Accordingly, we read into the relevant language of section 597b a specific intent requirement and construe it to require knowing presence as a spectator for the purpose of watching the animal fighting. We distinguish the noncriminal act of merely catching a glimpse of animal fighting in progress from the prohibited status of being knowingly present for the purpose of watching the animal fighting as it progresses. Such an interpretation is consistent with, and implicit in, the Legislature’s intent to prevent cruelty to animals. Without the presence of spectators who purposefully watch the *1074 animal fighting, much of the “sport” in animal fighting would be eliminated.
We take note of recently enacted section 597.5 relating to fighting dogs. The Legislature prohibited, among other things, spectator conduct in this fashion: “. . . knowingly present at that exhibition . . . with the intent to be present at that exhibition. ...” These specific-intent words are equivalent to ours of “purposeful presence” as a spectator. We conclude while the draftsmanship was more precise in section 597.5 than in the more generalized section 597b, the Legislature merely overlooked making a similar revision in the latter section. (See
People
v.
Calban
(1976)
Accordingly, we hold the relevant portion of section 597b refers to presence as a spectator for the purpose of watching the animal fighting and is constitutional as construed. The petition for a peremptory writ is granted. Respondent court is directed to vacate its order of September 16, 1987, granting the real parties’ petition for writ of mandate.
Ballantyne, J., and Stone (W. A.), J., concurred.
The petition of real parties in interest for review by the Supreme Court was denied September 15, 1988. Mosk, J., was of the opinion that the petition should be granted.
Notes
All statutory references are to the Penal Code unless otherwise indicated.
Section 597b provides: “Any person who, for amusement or gain, causes any bull, bear, cock, or other animal, not including any dog, to fight with like kind of animal or creature, or causes any such animal, including any dog, to fight with a different kind of animal or creature, or with any human being; or who, for amusement or gain, worries or injures any such bull, bear, cock, dog or other animal, or causes any such bull, bear, cock, or other animal, not including any dog, to worry or injure each other; and any person who permits the same to be done on any premises under his charge or control; and any person who aids, abets, or is present at such fighting or worrying of such animal or creature, as a spectator, is guilty of a misdemeanor.”
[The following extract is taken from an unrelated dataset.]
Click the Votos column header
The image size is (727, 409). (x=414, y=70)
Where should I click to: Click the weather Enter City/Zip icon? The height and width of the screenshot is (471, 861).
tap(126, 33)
Section 1238, subdivision (1), as described in Rehman is now section 1238, subdivision (a)(1) which provides: “(a) An appeal may be taken by the people from any of the following:
“(1) An order setting aside the indictment, information, or complaint. . . .”
Interestingly, as in the present case, the trial court had found the section defining the charge, section 12312 (possession of materials with intent to make explosive or destructive devices) unconstitutionally vague. (Id. at p. 413.)